Browser Mode (Full JS Support)

import asyncio
from swiftcrawl import SwiftCrawl

async def main():
    async with SwiftCrawl(method='browser', headless=True) as session:
        response = await session.get('https://spa-website.com')

        # Parse with BeautifulSoup
        soup = response.soup()
        title = soup.find('title').string

        # Or use XPath
        tree = response.tree()
        links = tree.xpath('//a/@href')

        print(f"Title: {title}")
        print(f"Links: {links}")

asyncio.run(main())

Usage Examples

HTTP GET with Custom Headers

async with SwiftCrawl(method='http') as session:
    response = await session.get(
        'https://api.example.com',
        headers={'Authorization': 'Bearer token123'}
    )
    print(response.json())

HTTP POST

async with SwiftCrawl(method='http') as session:
    response = await session.post(
        'https://api.example.com/submit',
        json={'key': 'value'}
    )
    print(response.status_code)

Browser GET with Initial URL (Cookie Gathering)

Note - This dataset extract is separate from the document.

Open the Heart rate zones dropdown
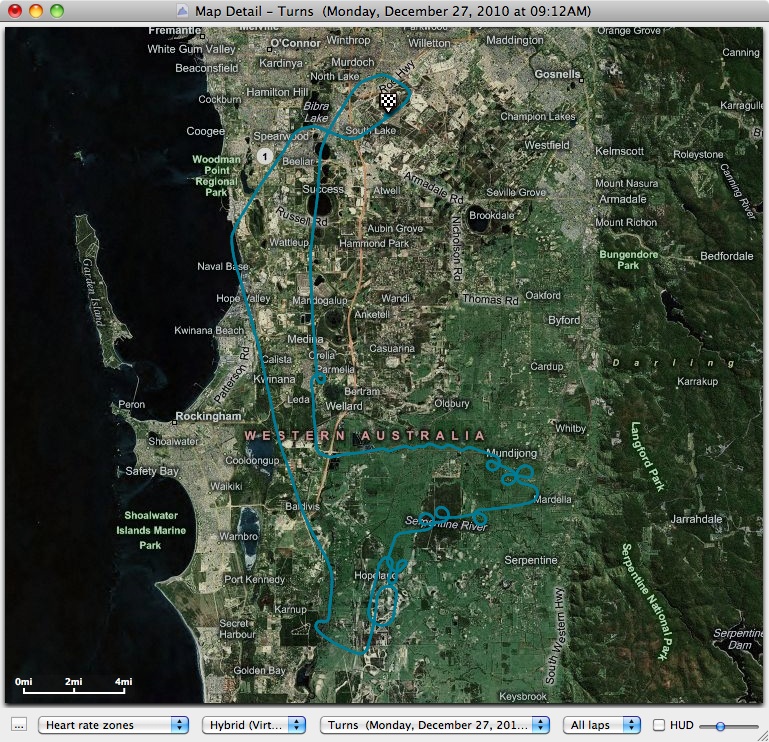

# Visit initial_url first to gather session cookies
async with SwiftCrawl(
    method='browser',
    initial_url='https://example.com/login',
    headless=True
) as session:
    # Subsequent requests will have cookies from initial_url
    response = await session.get('https://example.com/protected')
    print(response.text)

Browser POST via fetch()

# Uses page.evaluate() with fetch() for fast POST requests
async with SwiftCrawl(method='browser', headless=True) as session:
    response = await session.post(
        'https://api.example.com/endpoint',
        data={'username': 'test', 'password': 'secret'}
    )
    print(response.json())

With Proxy

# HTTP mode
async with SwiftCrawl(
    method='http',
    proxy='http://proxy.example.com:8080'
) as session:
    response = await session.get('https://example.com')

# Browser mode
async with SwiftCrawl(
    method='browser',
    proxy={'server': 'http://proxy.example.com:8080',
           'username': 'user',
           'password': 'pass'},
    geoip=True  # Auto-detect location from proxy
) as session:
    response = await session.get('https://example.com')

Browser Warmup Function

The warmup parameter allows you to run a function after the browser initializes but before your main requests. This is perfect for login flows, gathering tokens, or setting up sessions.

async def my_warmup(page):
    """
    Warmup function receives the Playwright page object.
    Use it to login, set cookies, gather tokens, etc.
    """
    await page.goto('https://example.com/login')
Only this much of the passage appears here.